A member of the Council on Foreign Relations, Spain Bradley is also a former member of the Executive Council of the American Society of International Law, a member of Alpha Kappa Alpha Sorority, Inc., and a member of the state bar of Pennsylvania. She earned her B.A. in environmental studies at Denison University and her J.D. at Harvard Law School, where she served as an executive editor of the Harvard Human Rights Journal. She has worked in Africa, Asia, the Caribbean, Europe, North America and South America.

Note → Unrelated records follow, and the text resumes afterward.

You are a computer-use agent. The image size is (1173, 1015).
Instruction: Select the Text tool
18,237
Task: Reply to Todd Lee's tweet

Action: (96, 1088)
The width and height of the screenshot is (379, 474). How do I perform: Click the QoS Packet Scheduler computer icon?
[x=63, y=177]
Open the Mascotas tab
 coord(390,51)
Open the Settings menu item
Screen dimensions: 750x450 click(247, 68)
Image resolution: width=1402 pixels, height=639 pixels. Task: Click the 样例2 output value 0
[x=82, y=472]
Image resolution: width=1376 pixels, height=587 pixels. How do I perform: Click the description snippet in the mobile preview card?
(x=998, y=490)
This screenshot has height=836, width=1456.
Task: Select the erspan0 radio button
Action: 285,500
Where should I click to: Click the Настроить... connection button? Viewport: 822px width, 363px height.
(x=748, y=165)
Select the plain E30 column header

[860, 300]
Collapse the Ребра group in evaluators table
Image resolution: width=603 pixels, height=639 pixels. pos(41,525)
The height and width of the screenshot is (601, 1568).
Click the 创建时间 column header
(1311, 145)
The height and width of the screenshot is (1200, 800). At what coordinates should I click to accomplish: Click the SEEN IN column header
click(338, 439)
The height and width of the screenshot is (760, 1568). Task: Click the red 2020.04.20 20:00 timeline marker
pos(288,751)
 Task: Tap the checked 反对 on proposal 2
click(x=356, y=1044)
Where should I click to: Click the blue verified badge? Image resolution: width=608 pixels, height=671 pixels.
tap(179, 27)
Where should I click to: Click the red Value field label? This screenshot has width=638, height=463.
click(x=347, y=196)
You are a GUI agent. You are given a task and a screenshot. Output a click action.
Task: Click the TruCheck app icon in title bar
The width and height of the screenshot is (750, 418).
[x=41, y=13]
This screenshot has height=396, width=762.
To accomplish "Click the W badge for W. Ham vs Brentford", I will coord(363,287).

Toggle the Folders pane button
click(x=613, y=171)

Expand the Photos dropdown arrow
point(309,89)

Spain Bradley will succeed Jerry Kang, UCLA’s inaugural vice chancellor for equity, diversity and inclusion, who will return to research and teaching on June 30. Carole Goldberg, the Jonathan D. Varat Distinguished Professor of Law Emerita and former vice chancellor for academic personnel, has agreed to serve in the position on an interim basis through July and August, until Spain Bradley’s term commences.
“I also want to recognize and thank Jerry Kang for his exemplary leadership as our inaugural vice chancellor for equity, diversity and inclusion since 2015,” said Carter, who also noted that she and Chancellor Gene Block recognize this position’s paramount importance to the campus community. “As Chancellor Block mentioned in a campus announcement last fall, the procedures and systems Jerry established have provided us with an institutional map to help inform and guide our continued efforts to advance equity, diversity and inclusion at UCLA.”